Reading text:
◆ ◆ ◆ ◆ ◆ ◆ ◆

You could fix Ruby templating, or just multiply that by 10. Or you can try to
overhaul the templating. It's a boring problem.

Databases are much more interesting. You simply can't scale databases up
trivially. A N times linear improvement in the code (due to, say, caching)
means you don't have to throw N^2 servers (if that's how your database scales)
at the problem.

Linear load reductions have superlinear cost reductions for things like
databases. Linear load reductions have linear cost reductions for web servers.
This is why people don't care so much.

Though yes, it would be nice to see Ruby templating a little bit faster.

------
ot
Funny.

In my freshman year (7 years ago) I was an efficiency and premature
optimization zealot, despising anything that wasn't written in C/C++.

Then I met a hacker that told me how awesome dynamic language were (in
particular Python and Lisp). I told him "but they are some 10-20 times slower
than C!". And he replied "Yes, but it takes 10 times less time to code. If the
outcome is not fast enough, you can spend the rest of the time optimizing".
Since then, Python has been my language of choice, relegating C++ to the
optimization of the (few) bottlenecks.

Why is this funny? Because that hacker was antirez :)

◆ ◆ ◆ ◆ ◆ ◆ ◆

Things to do:
**a)** Which language became the poster's language of choice, according to the forum thread?
**b)** Please write out the part of the forum thread that opens with the words containing "You could fix" and closes with "care so much.".
Rely only on the forum thread.

◆ ◆ ◆ ◆ ◆ ◆ ◆

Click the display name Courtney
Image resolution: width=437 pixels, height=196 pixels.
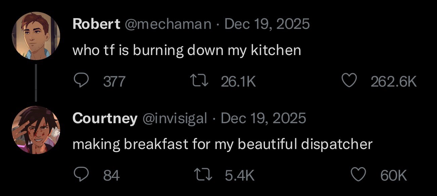click(x=105, y=118)
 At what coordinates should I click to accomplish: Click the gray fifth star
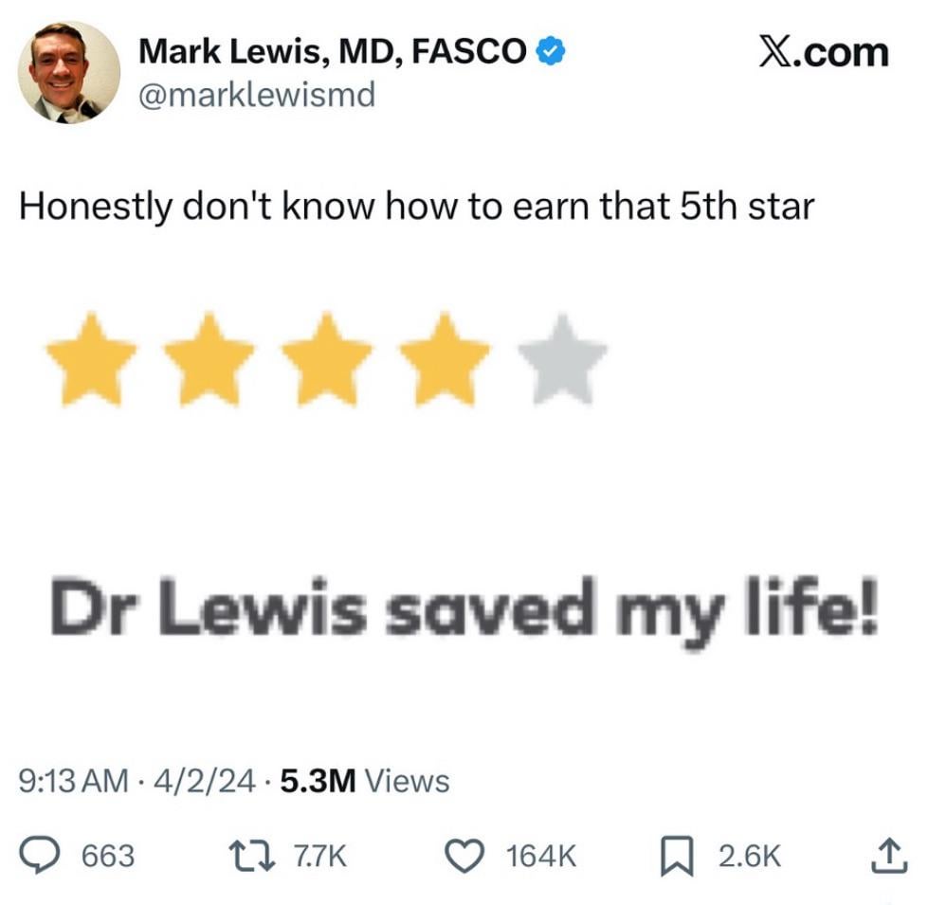click(x=562, y=360)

◆ ◆ ◆ ◆ ◆ ◆ ◆

Answers below:
**a)** Python.

**b)**
You could fix Ruby templating, or just multiply that by 10. Or you can try to
overhaul the templating. It's a boring problem.

Databases are much more interesting. You simply can't scale databases up
trivially. A N times linear improvement in the code (due to, say, caching)
means you don't have to throw N^2 servers (if that's how your database scales)
at the problem.

Linear load reductions have superlinear cost reductions for things like
databases. Linear load reductions have linear cost reductions for web servers.
This is why people don't care so much.